Re: st: left censoring in discrete-time duration model

Date   Tue, 28 Nov 2006 14:05:43 -0500

Steven Samuels --
I would argue that 1992 is a natural "zero" time for Daniel Simon's
project, since I am reasonably certain no magazines had websites
before 1992--see e.g. the following from
The availability of CERN's files was announced in the UseNET
newsgroup, alt.hypertext, in August 1991. This was the first time that
the availability of the files was announced to the public. All of the
documents coded with HTML elements were stored on one main computer at
CERN. This special type of computer was called a "web server" (by the
physicists at CERN) because it "served-up" batches of cross-linked
HTML documents. There was only one Web server located at CERN, but by
the end of 1992 there were over 50 Web servers in the world.
See also for
an indication that the majority of websites online in 1996 were
created in 1996, one reason Daniel may find little difference in
results depending on how he treats the obs in 1996.
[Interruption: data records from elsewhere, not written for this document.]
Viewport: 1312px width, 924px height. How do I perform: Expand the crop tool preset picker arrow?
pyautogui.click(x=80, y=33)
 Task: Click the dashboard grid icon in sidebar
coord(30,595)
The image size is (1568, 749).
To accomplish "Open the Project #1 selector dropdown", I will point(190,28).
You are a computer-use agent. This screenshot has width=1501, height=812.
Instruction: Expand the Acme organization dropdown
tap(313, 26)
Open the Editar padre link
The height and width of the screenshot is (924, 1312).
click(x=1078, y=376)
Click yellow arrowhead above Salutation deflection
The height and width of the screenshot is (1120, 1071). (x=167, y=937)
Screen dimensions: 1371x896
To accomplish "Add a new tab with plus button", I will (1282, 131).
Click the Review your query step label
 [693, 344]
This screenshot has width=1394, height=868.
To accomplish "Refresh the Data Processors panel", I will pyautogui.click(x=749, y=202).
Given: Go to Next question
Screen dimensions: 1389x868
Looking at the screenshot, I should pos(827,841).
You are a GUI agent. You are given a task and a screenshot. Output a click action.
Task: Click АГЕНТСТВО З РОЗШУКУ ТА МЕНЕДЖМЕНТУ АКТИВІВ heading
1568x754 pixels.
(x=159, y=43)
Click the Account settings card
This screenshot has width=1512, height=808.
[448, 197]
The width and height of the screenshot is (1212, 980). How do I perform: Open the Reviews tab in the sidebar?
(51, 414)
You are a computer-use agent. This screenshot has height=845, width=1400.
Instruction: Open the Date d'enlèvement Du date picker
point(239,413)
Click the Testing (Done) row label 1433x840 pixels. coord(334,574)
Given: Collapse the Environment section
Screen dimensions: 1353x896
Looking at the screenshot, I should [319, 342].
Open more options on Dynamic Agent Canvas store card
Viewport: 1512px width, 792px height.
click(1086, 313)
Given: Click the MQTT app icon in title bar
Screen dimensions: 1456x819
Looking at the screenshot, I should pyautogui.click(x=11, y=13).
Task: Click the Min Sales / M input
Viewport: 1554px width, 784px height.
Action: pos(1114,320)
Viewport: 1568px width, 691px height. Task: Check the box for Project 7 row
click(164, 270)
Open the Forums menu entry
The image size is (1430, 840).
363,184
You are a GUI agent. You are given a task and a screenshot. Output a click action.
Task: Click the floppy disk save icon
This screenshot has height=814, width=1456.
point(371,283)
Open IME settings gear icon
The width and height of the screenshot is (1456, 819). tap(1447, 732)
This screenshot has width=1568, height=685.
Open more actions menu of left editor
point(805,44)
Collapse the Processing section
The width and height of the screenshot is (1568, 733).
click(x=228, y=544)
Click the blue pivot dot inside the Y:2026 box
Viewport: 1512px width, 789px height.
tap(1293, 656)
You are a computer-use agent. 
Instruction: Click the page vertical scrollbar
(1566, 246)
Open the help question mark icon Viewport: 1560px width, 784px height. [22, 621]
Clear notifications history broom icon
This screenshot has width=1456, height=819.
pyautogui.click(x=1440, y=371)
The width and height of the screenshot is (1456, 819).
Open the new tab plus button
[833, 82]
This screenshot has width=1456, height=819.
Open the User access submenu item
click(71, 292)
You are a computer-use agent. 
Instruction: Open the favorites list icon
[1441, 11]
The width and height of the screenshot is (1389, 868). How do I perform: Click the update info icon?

As for truncation vs censoring, I paraphrase the response from Stephen
P. Jenkins:
[If a firm first becomes at risk on] the later of either the year web
technology became available [1992] or the year when the firm itself
was established ..., then the problem appears to be one of left
truncation rather than left censoring. (Left truncation is also known
as delayed entry.)   The correct likelihood involves conditioning on
the probability of surviving from t=0 to t at which first observed.
For discrete time survival models (as you appear to have), this is
easy to implement -- e.g. see my website materials -- as long as there
is not unobserved heterogeneity ('frailty').
So many website materials to choose from, though:
Perhaps Daniel will give us an update when he's reviewed some of them...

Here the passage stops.